Ground Rules

The Integrated Systems Bonding Project

Optical Fiber

Index ]

Optical Fiber is used in signalling, communications, and sensors for everything from Internet backbones to earthquake monitoring to stress on bridges and even to measure water levels. Optical fiber has many diverse applications.

While optical fiber is constructed of glass or plastic or similar nonconductive materials, the optical fiber is considered to be very vulnerable to damage. Therefore, steel reinforcing rods or cables are commonly found in the insulation that protects optical fibers.

Optical fiber is now employed inside electrical transmission and distribution lines for the use of any agency or consumer that an electrical utility wishes to do business with. The current-transporting transmission and distribution cable then becomes the protective enclosure for the optical fiber, which lies at its core.

Although optical fiber is considered to be nonconductive, that is not entirely true. Anything will conduct electricity once its resistance is overcome. In the case of optical fiber, there is little risk of overcoming the resistance of the nonconductive components. Rather, there is more risk that current flow will occur along the reinforcing conductive strands that surround the cable, which will pose a hazard to humans and to their facilities.

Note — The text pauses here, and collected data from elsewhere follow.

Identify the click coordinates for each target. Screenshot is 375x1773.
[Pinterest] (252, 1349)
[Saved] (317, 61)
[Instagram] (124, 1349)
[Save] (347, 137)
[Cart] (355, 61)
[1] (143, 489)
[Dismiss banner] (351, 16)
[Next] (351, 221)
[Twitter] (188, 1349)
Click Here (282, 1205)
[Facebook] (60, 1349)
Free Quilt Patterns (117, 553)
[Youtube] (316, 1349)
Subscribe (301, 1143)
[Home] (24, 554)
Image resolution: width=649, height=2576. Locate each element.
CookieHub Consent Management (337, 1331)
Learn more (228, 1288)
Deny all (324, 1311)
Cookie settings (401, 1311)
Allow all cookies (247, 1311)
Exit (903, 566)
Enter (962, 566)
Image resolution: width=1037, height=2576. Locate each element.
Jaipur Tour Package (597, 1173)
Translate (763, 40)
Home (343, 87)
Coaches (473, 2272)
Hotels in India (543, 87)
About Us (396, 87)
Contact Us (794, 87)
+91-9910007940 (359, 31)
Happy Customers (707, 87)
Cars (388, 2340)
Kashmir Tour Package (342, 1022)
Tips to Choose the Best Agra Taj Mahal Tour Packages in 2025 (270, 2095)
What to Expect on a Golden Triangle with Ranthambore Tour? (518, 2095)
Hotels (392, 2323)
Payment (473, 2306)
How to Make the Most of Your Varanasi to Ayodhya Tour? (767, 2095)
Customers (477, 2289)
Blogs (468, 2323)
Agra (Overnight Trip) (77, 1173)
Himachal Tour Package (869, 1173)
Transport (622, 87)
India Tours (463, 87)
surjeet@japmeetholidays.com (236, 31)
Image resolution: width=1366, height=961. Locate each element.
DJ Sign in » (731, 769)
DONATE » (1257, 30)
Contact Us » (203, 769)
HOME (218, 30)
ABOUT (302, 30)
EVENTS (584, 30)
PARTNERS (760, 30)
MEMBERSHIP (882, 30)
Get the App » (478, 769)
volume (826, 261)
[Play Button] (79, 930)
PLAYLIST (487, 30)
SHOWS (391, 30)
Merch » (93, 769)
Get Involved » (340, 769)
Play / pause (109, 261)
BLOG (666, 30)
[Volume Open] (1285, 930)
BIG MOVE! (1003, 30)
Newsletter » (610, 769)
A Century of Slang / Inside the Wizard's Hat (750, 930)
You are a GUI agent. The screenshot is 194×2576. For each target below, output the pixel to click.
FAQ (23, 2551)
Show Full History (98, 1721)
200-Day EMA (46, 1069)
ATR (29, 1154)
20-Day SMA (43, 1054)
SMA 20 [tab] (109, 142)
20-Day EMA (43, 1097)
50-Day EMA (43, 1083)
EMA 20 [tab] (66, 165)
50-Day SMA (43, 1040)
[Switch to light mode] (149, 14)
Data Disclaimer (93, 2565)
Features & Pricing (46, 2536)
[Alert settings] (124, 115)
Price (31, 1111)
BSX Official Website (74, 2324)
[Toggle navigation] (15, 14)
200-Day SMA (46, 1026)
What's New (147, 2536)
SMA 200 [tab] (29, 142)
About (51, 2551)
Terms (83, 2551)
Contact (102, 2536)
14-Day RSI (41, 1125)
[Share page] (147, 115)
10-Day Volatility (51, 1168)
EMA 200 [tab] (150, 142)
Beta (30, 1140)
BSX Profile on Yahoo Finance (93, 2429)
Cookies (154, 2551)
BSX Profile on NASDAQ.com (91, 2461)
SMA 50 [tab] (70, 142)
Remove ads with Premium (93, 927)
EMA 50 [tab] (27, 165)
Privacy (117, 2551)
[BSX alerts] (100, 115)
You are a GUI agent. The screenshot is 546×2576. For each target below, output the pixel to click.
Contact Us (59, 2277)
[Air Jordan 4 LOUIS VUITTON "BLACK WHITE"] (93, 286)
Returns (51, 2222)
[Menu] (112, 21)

It is an NEC requirement that such strands of reinforcing steel for optical fiber be grounded at the point of entrance to a facility. An ISBP will make an ideal bonding location in a sponsored module for optical fiber.

Summary

Optical Fiber has many diverse applications relating to electrical and non-electrical goals. The reinforcing members of optical fiber must be bonded to an ISBP at the entrance to a facility.